START Study material
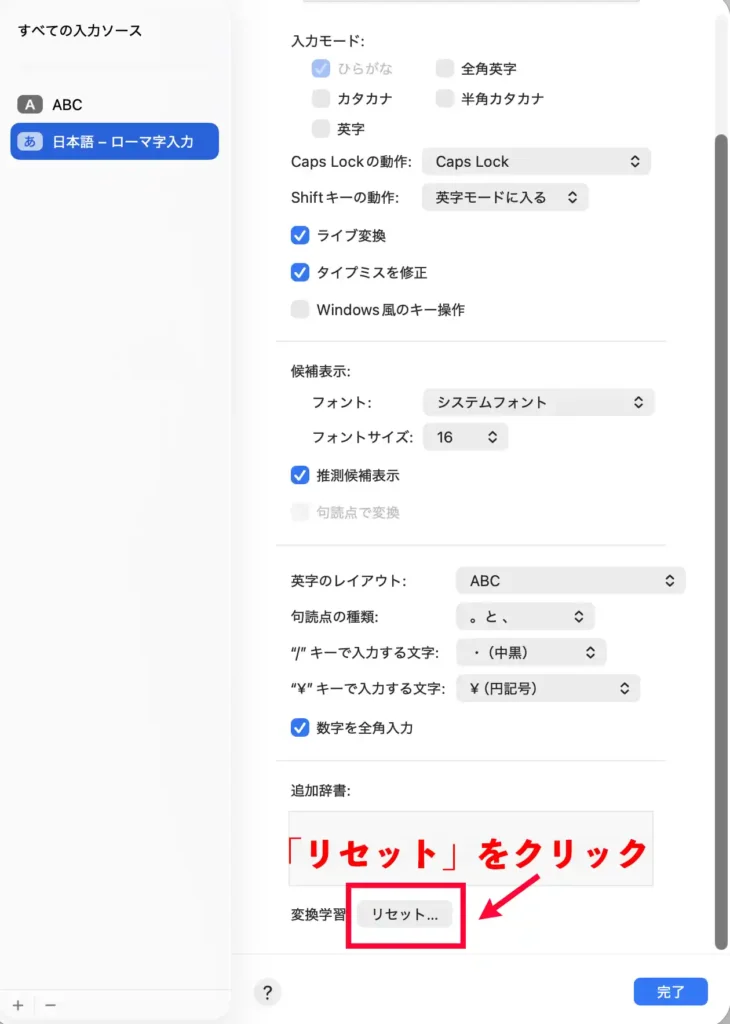Disable the タイプミスを修正 checkbox
This screenshot has width=730, height=1024.
pyautogui.click(x=300, y=272)
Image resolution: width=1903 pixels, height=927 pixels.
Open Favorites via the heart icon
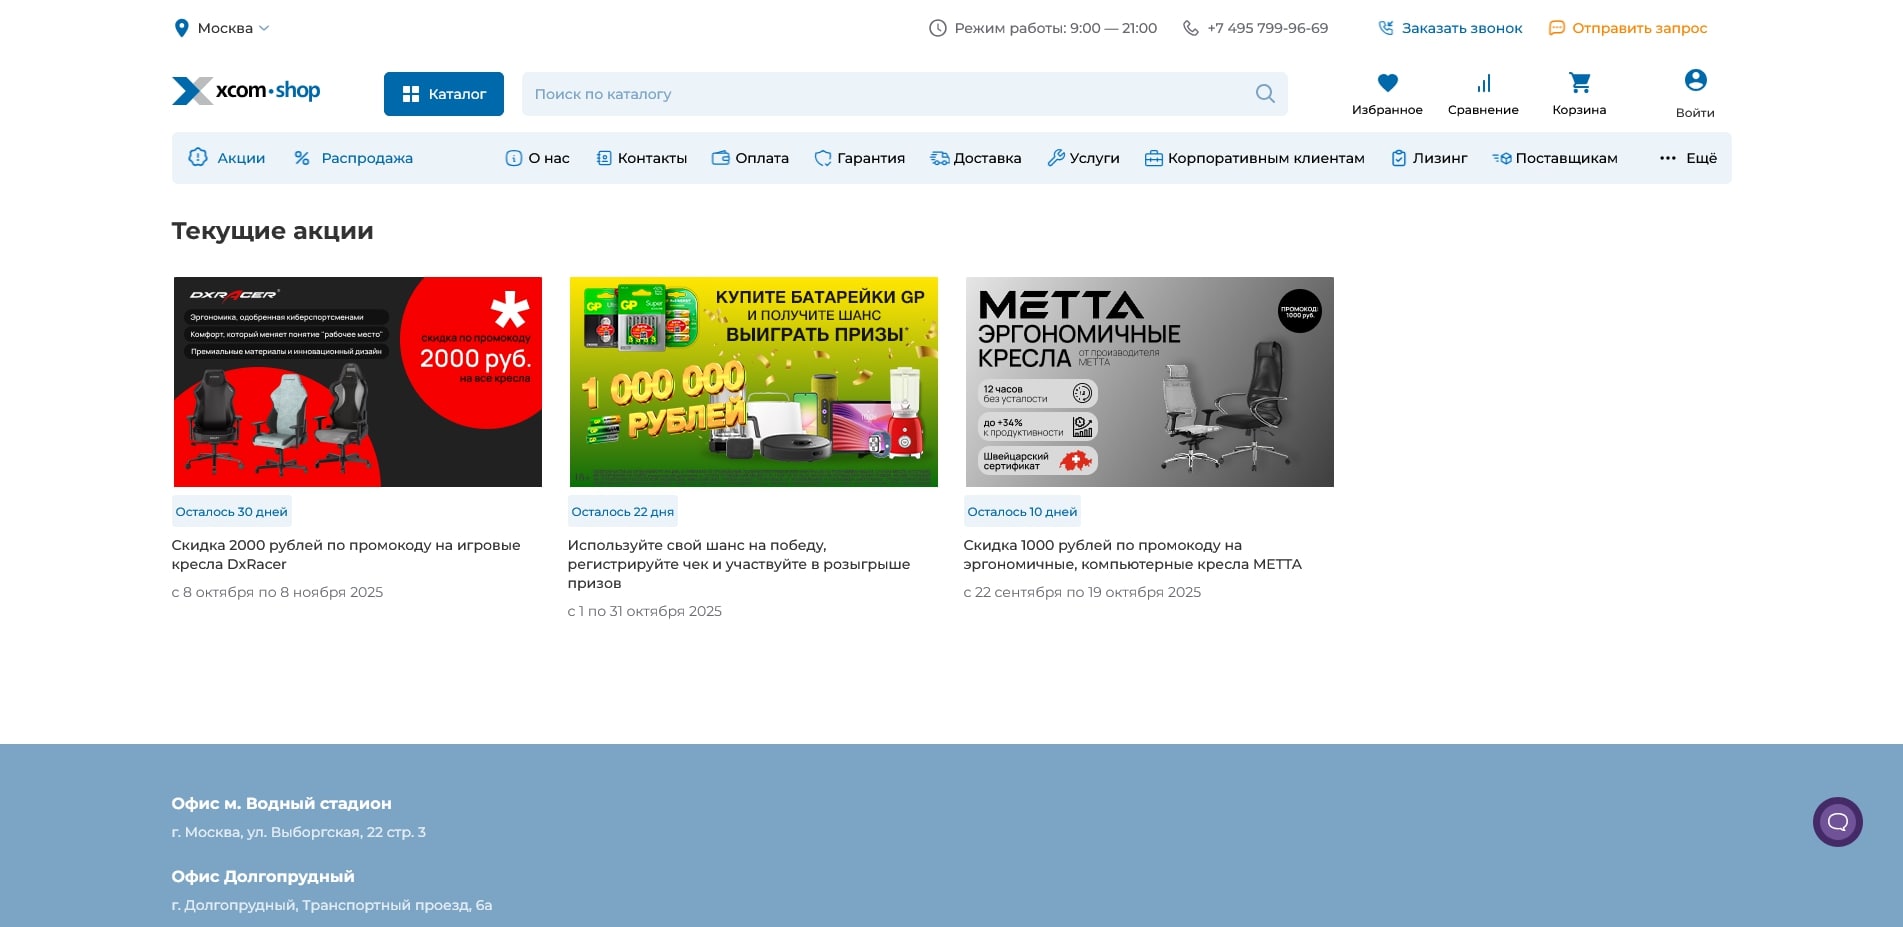1387,83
END Study material
Every line from the one containing "Image resolution: width=1903" through the end of the entries above, both included, should be extracted exactly, with pictures left out.

Image resolution: width=1903 pixels, height=927 pixels.
Open Favorites via the heart icon
1387,83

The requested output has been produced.